Oltre a questo, c’è il problema del rispetto dei diritti umani nel paese che accoglierà questi profughi. Il documento, infatti, ricorda che «l’Egitto è un Paese dove non è garantito il rispetto dei diritti dell’uomo». E, a sostegno di questa tesi, cita l’ultimo rapporto di Amnesty International. Dove si legge:

«Le autorità hanno fatto ricorso ad arresti arbitrari collettivi per reprimere le manifestazioni e il dissenso, detenendo giornalisti, difensori dei diritti umani e dimostranti, e hanno limitato le attività delle organizzazioni per i diritti umani. L’agenzia per la sicurezza nazionale (National Security Agency – Nsa) ha sottoposto centinaia di detenuti a sparizione forzata: agenti dell’Nsa e altre forze di sicurezza hanno torturato e altrimenti maltrattato detenuti. Le forze di sicurezza hanno fatto ricorso a un uso eccessivo e letale della forza durante le normali operazioni di ordine pubblico e in circostanze che potevano equivalere a esecuzioni extragiudiziali. Sono proseguiti i processi iniqui davanti ai tribunali civili e militari. Le autorità non hanno provveduto a indagare adeguatamente le violazioni dei diritti umani e ad assicurare alla giustizia i responsabili».

Insomma, secondo l’organizzazione che si occupa di difendere i diritti umani nel mondo, non si tratta esattamente del paradiso dei diritti umani. Come conferma, tra l’altro, la vicenda di Giulio Regeni, il giovane dottorando italiano rapito e ucciso a Il Cairo. Proprio nei giorni scorsi, nel corso dello speciale mandato in onda dalla trasmissione di RaiTre #cartabianca, la famiglia di Giulio ha richiesto attraverso l’avvocata Alessandra Ballerini che l’Egitto sia dichiarato ufficialmente un paese «non sicuro».

E la vicenda, come è noto, aveva portato anche alla decisione di Roma di richiamare l’allora ambasciatore italiano in Egitto, Maurizio Massari, in seguito destinato a un altro incarico. Il funzionario era stato quindi sostituito da Giampaolo Cantini, che però non ha poi preso servizio, come conferma la pagina bianca dedicata ancora oggi all’ambasciatore proprio sul sito ufficiale dell’ufficio de Il Cairo.

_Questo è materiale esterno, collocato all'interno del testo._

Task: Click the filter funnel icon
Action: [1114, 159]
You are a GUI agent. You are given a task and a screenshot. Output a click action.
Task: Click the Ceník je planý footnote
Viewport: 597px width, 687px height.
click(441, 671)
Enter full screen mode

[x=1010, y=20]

L’allontanamento dei 20 cittadini potrebbe essere avvenuta anche in virtù dell’accordo di collaborazione tra Italia ed Egitto firmato nel gennaio del 2007. Ma l’avvocata ricorda che, in ogni caso, «le espulsioni di massa sono vietate dall’art. 4 protocollo 4 della CEDU (Corte europea dei diritti dell’uomo, ndr) e che il rimpatrio di richiedenti asilo comporta una palese violazione del principio di non refoulement».

Considerando tutto questo, dunque, l’Adif richiedeva «con urgenza di conoscere la destinazione finale dei cittadini richiedenti asilo di cui sopra, diffidandovi dall’eseguire ogni attività di respingimento o rimpatrio degli stessi».

La richiesta – che evidentemente non è andata a buon fine – era stata inviata a questura e prefettura di Agrigento (competenti sul territorio di Lampedusa), al dipartimento per le Libertà civili e l’immigrazione e a quello della Pubblica sicurezza – Direzione centrale della immigrazione e polizia di frontiera del ministero dell’Interno. Per conoscenza, inoltre, è stato indirizzato anche alla presidenza della commissione per i Diritti umani, al Garante nazionale per i detenuti e all’Alto commissariato per i rifugiati del nostro paese (Unhcr Italia).